### Saved data entries

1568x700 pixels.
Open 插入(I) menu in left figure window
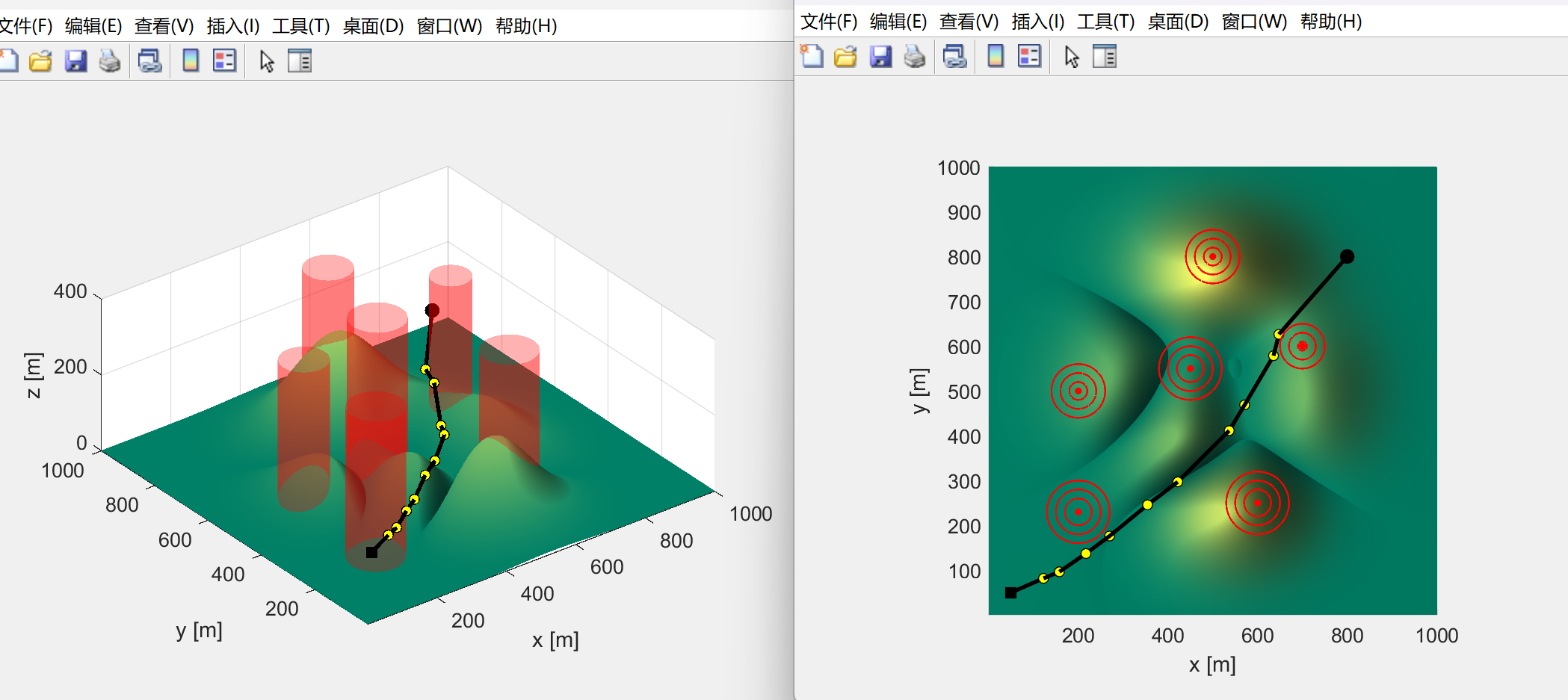click(233, 26)
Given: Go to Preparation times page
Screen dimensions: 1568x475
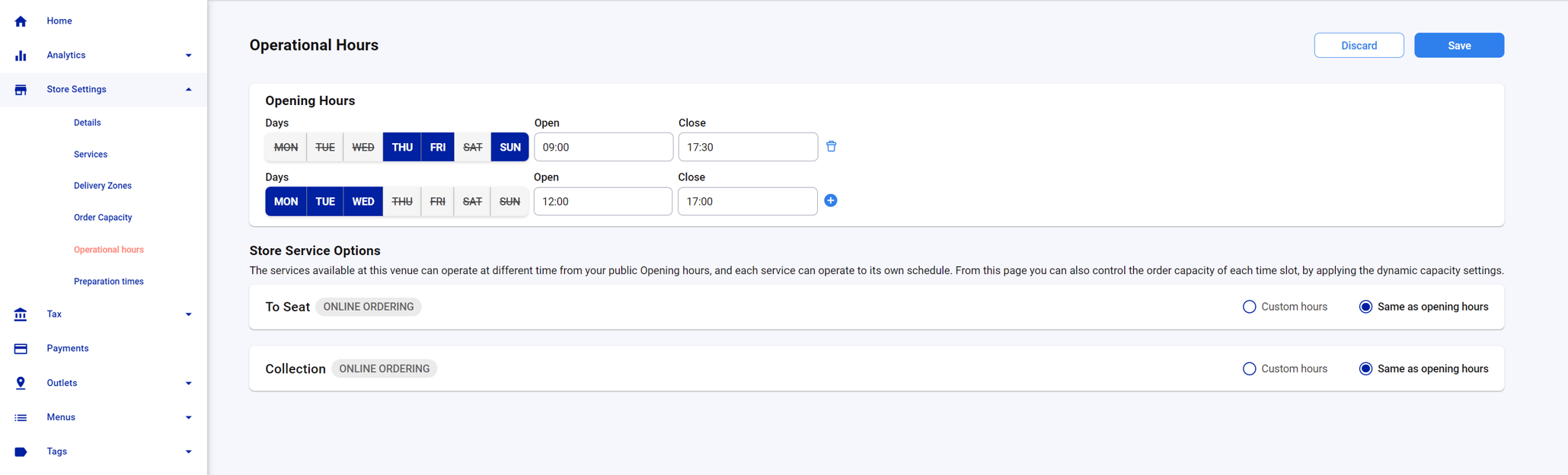Looking at the screenshot, I should (x=108, y=282).
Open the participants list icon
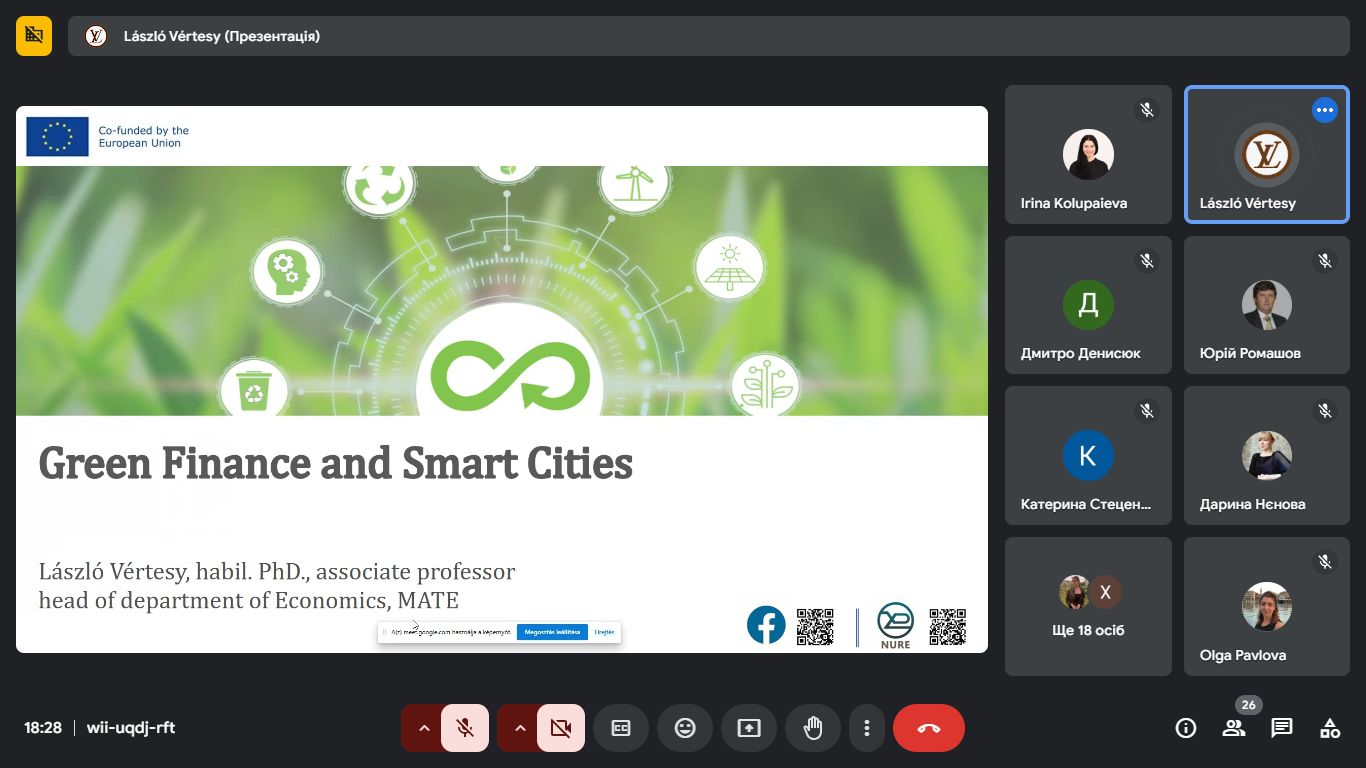Viewport: 1366px width, 768px height. pos(1234,728)
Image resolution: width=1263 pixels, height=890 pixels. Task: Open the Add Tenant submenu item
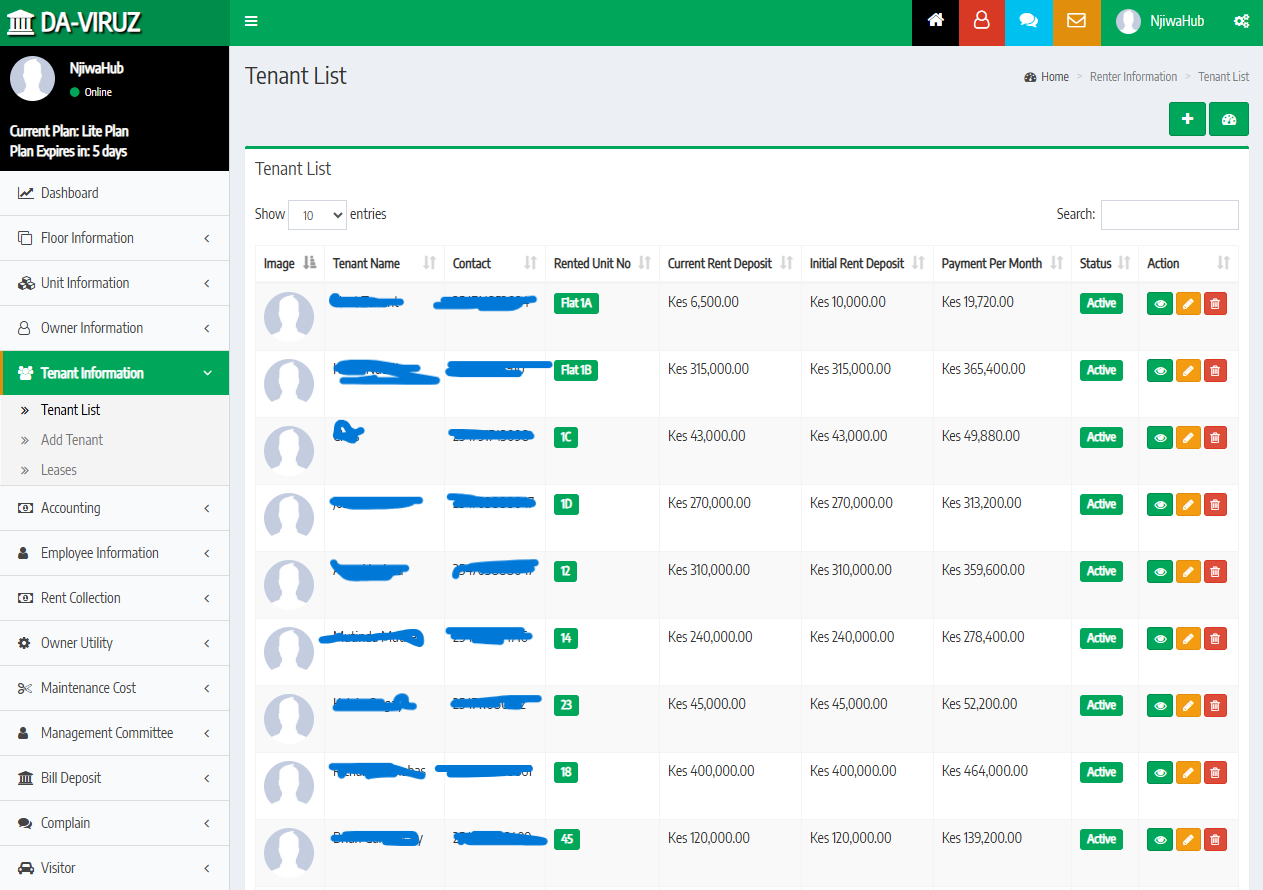tap(72, 440)
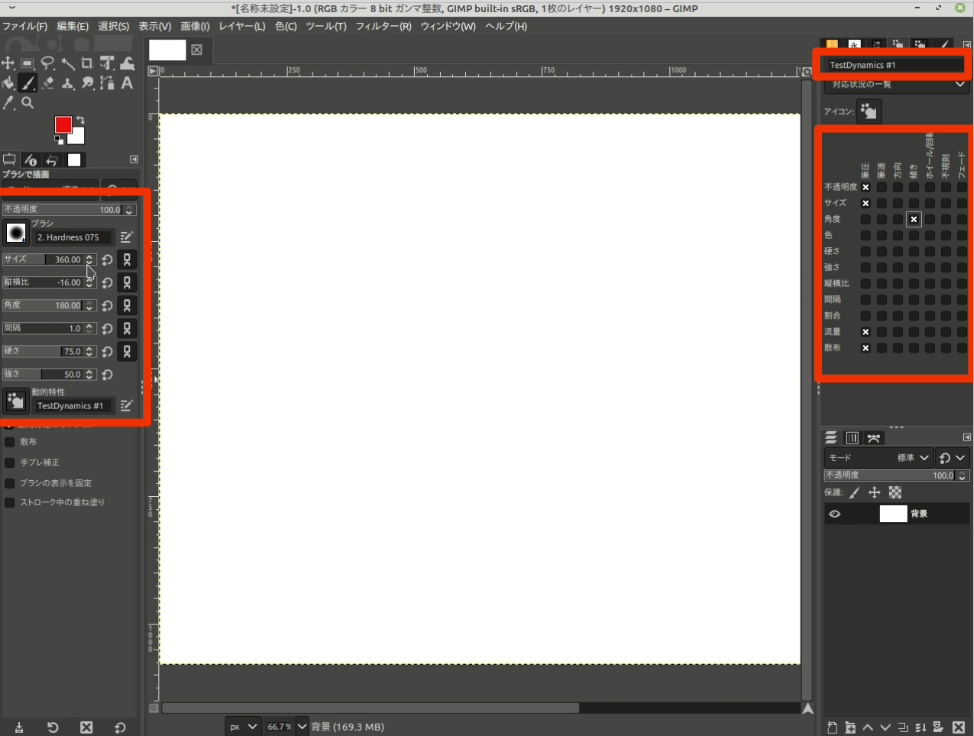Enable the 手ブレ補正 checkbox
Screen dimensions: 974x736
coord(10,462)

### WHAT YOU NEED TO DO
From the first record above to the last, output each one exactly and omit the pictures.

### WRITTEN ANSWER
1568x700 pixels.
Open 插入(I) menu in left figure window
click(233, 26)
Given: Go to Preparation times page
Screen dimensions: 1568x475
Looking at the screenshot, I should (x=108, y=282).
Open the participants list icon
Viewport: 1366px width, 768px height. pos(1234,728)
Image resolution: width=1263 pixels, height=890 pixels. Task: Open the Add Tenant submenu item
tap(72, 440)
Enable the 手ブレ補正 checkbox
Screen dimensions: 974x736
coord(10,462)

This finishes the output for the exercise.